Dr. Armstrong and colleagues maintain that the postapproval study “confirms the strong performance of the Melody TPV achieved by real-world providers with results comparable to those of the US IDE trial” and demonstrates that the procedure “remains a less invasive alternative to surgical RVOT conduit replacement.”
Represents a ‘Transformative Technology’
In an editorial accompanying the study, Carlos E. Ruiz, MD, PhD, and Chad Kliger, MD, MS, both of Lenox Hill Hospital (New York, NY), point out that, by counting only patients who received a valve, the adverse event rate rises from 13% to 16%. Like Dr. Armstrong and colleagues though, they say that postapproval studies of other technologies have also shown higher rates of complications as more challenging and complex cases are performed.
“Overall, we applaud the authors in their
report of this transformative technology that supports the use of the Melody
[TPV] in the real-world setting—the Unchained Melody—to delay the time until
repeat open heart surgery,” Drs. Ruiz and Kliger write. “The magnitude of the
effect of the Melody TPV on the field of congenital cardiovascular
interventions has been profound, with well over 3,500 patients implanted
worldwide and rapidly expanding.”
1. Armstrong AK, Balzer DT, Cabalka AK, et al. One-year follow-up of the Melody transcatheter pulmonary valve multicenter post-approval study. J Am Coll Cardiol Intv. 2014;7:1254-1262.
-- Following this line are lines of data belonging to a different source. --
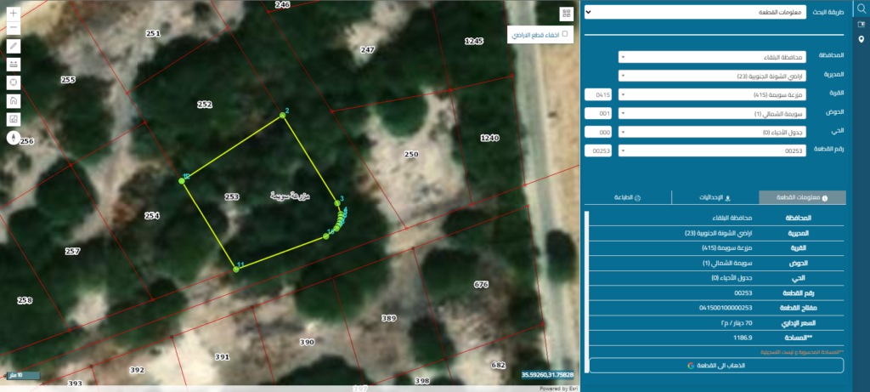Click the basin code 001 field

(x=598, y=113)
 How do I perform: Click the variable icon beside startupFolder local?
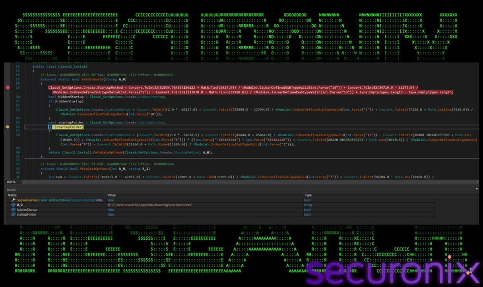[x=14, y=215]
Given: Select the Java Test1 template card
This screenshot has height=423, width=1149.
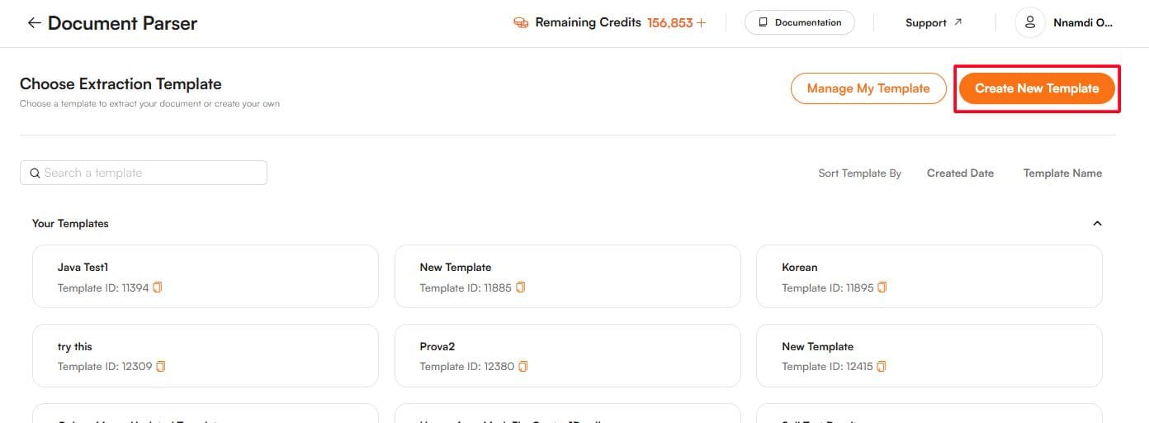Looking at the screenshot, I should [x=205, y=276].
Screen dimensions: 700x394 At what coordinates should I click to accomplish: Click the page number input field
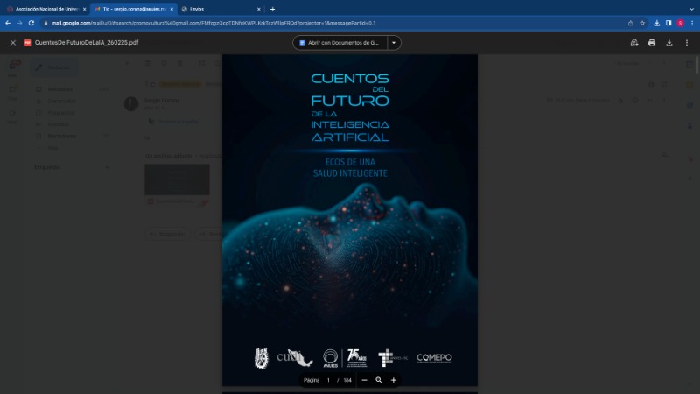pyautogui.click(x=328, y=380)
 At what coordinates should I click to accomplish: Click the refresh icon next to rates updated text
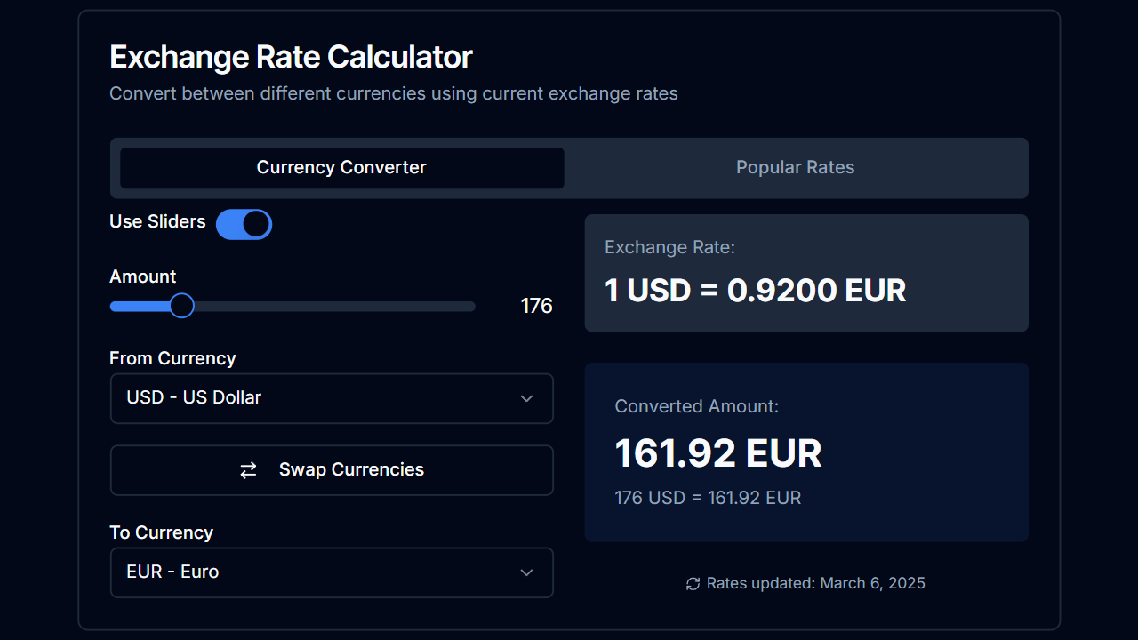point(692,583)
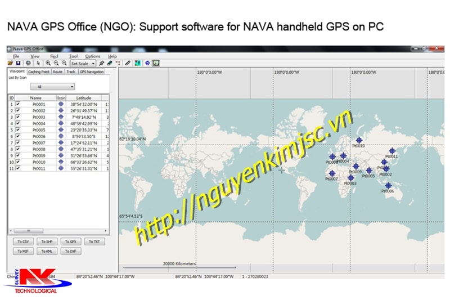Click the pushpin waypoint tool icon
Image resolution: width=450 pixels, height=300 pixels.
coord(101,63)
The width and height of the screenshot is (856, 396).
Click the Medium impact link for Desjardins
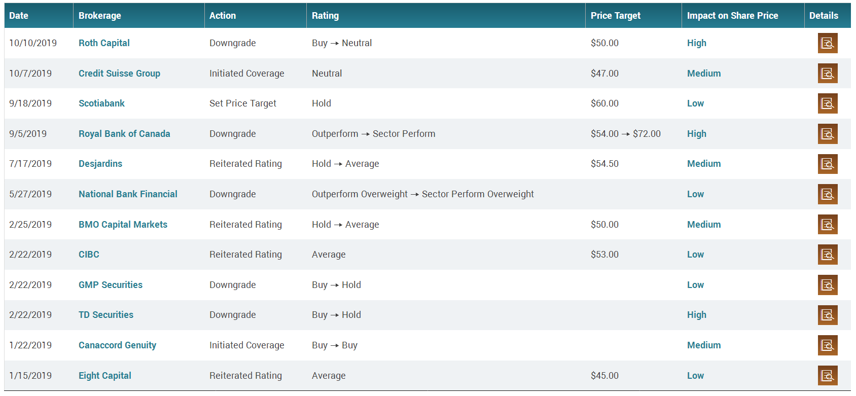tap(703, 164)
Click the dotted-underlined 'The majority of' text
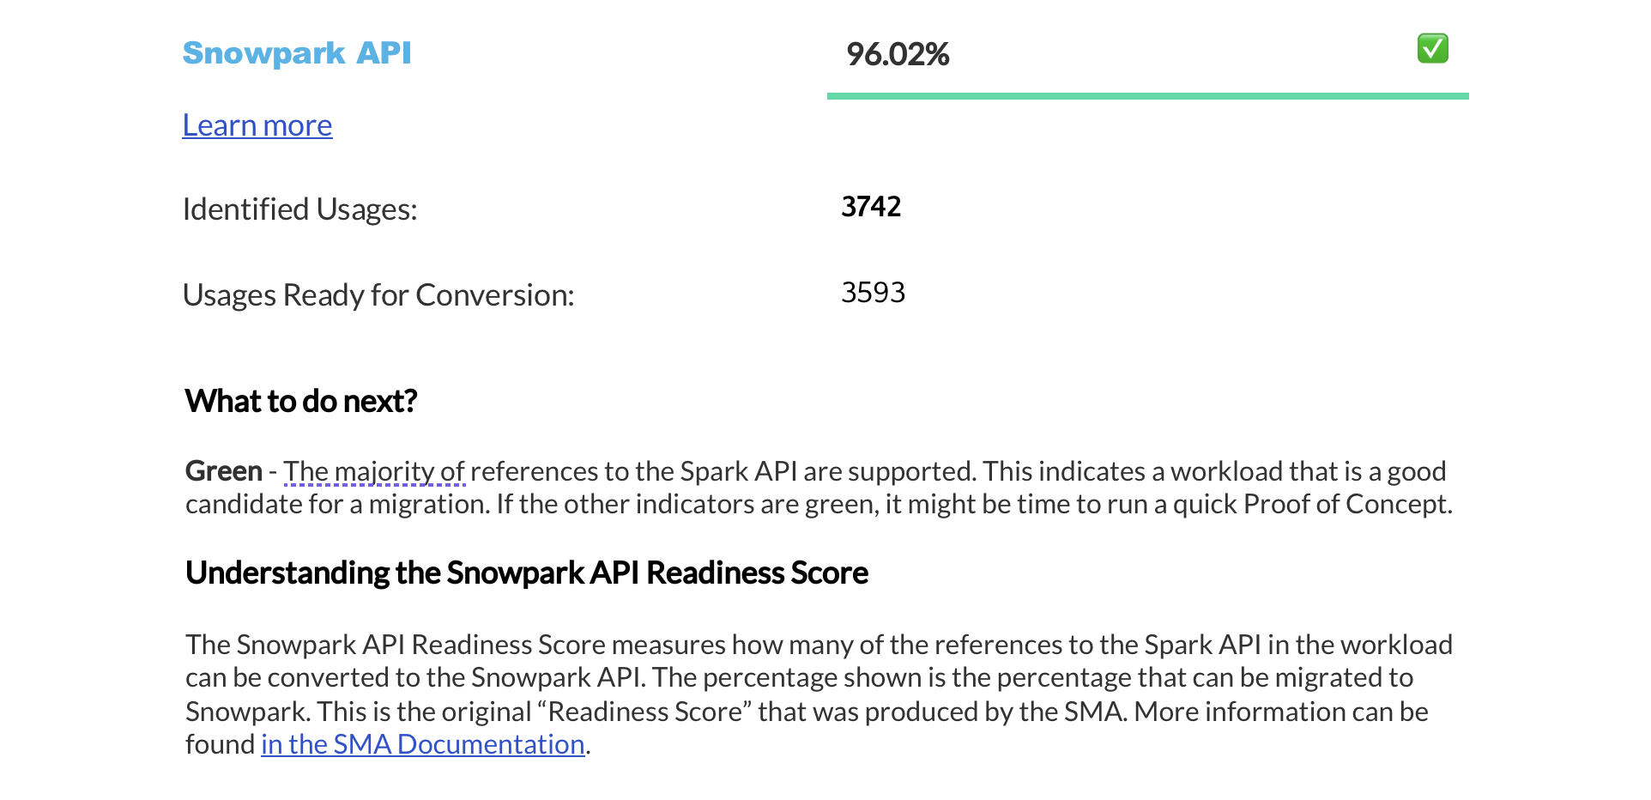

2. Ruiz CE, Kliger C, et al. Transcatheter pulmonary valve implants: the unchained melody [editorial]. J Am Coll Cardiol Intv. 2014;7:1263-1265.
- The study was sponsored by Medtronic.
- Dr. Armstrong reports receiving a research grant from Edwards Lifesciences.
- Dr. Ruiz reports no relevant conflicts of
- Dr. Kliger reports receiving speaker’s honoraria from Philips Healthcare and St. Jude Medical.